▶ _Document passage_
══════════════════════════════

We just need to fix the temp files creation to use a unique string (pid?), otherwise at times some tests collide in a race condition over the same temp file path.

And if you have a powerful machine, you might be able to crank it up even more. I run out of 8GB CUDA memory when using more than 8 workers.

stas · December 14, 2018, 3:16am

For those of you who wanted to understand the Pillow-SIMD and libjpeg-turbo story with all of its complexities head to https://docs.fast.ai/performance.html#faster-image-processing, where it’s unraveled for you including installation details with the complex nuances of it.

There is now an automated script that does the performance analysis for you.

It’s discussed in this new thread:

stas · December 14, 2018, 3:19am

Also note a new dependency: nvidia-ml-py3, so make sure you either install it (pip/conda) or run 'pip install -e .[dev]aftergit pull`.

And with nvidia-ml-py3 you can start tapping into nvidia status from fastai code w/o needing the awkward parsing of nvidia-smi's output.

nvidia-ml-py3 was already on pypi and we added a conda version in the fastai channel.

And it’s super fast!

finn · December 14, 2018, 8:53am

Hi guys,
i am new to the course an am having issues with gpu management or capacity (which idk).
I outlined the issue here: https://github.com/fastai/fastai/issues/1330
Is it a problem of management? i sure hope so

bfarzin · December 14, 2018, 10:37pm

I have been working on a simple Language Model generator in fast.ai v1

All works quite smoothly and then I hit the learner.predict() and get different text generation each time I call it. Digging into the code, I see how torch.multinomial() is being called to sample from the output probabilities. I also (think) I understand the temperature and min_p parameters which allow you to control how much variation you want in your selection. (for example, if you set temp = 0 , you get a uniform selection of words and a random sample on the output.)

What I don’t see is a configuration that will take the single-best word on each pass through the loop. This could lead to “loops” where you flip-flop predictions but I think that would be good to know about your network. This would also generate the same words in the same order given the same state.

Am I missing something important here about how the text.learner.predict() works? Or a set of parameters that would meet this criteria?

Benudek · December 17, 2018, 4:47pm

Where would be a good place to discuss test coverage, e.g. as a subtopic in: Dev Projects Index ?

══════════════════════════════

▶ _What this exercise asks_
a: In the fastai forum thread, rewrite the paragraph that begins "What I don't see is a configuration" in fewer words, keeping its main points.
b: Answer these questions from the fastai forum thread, one per line:
(i) How much CUDA memory runs out, and above how many workers?
(ii) What new dependency does the post from December 14, 2018, 3:19am name?
(iii) Which function samples from the output probabilities in the language model post?

▶ _Provided material_

══════════════════════════════

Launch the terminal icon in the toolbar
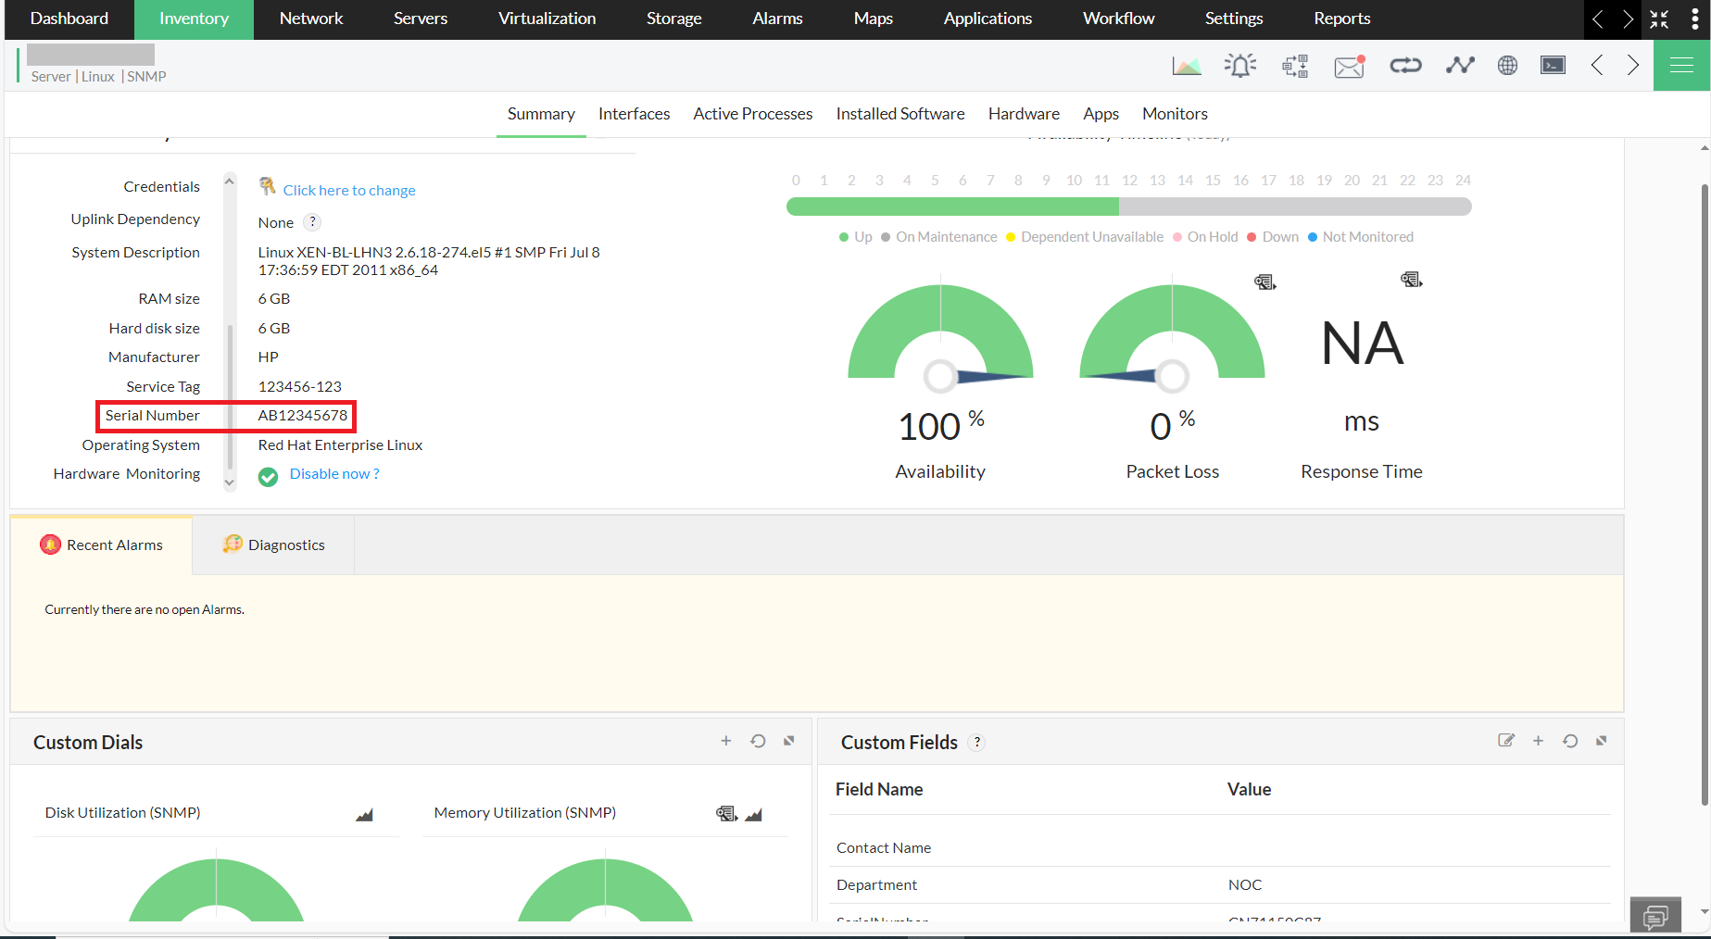1711x939 pixels. [x=1553, y=65]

══════════════════════════════

▶ _Solution list_
a: The poster finds no setting that picks the single best word on each pass through the loop. That choice could cause "loops" of flip-flopping predictions, which the poster thinks would be worth knowing about the network. It would also give the same words in the same order for the same state.

b:
(i) 8GB, with more than 8 workers
(ii) nvidia-ml-py3
(iii) torch.multinomial()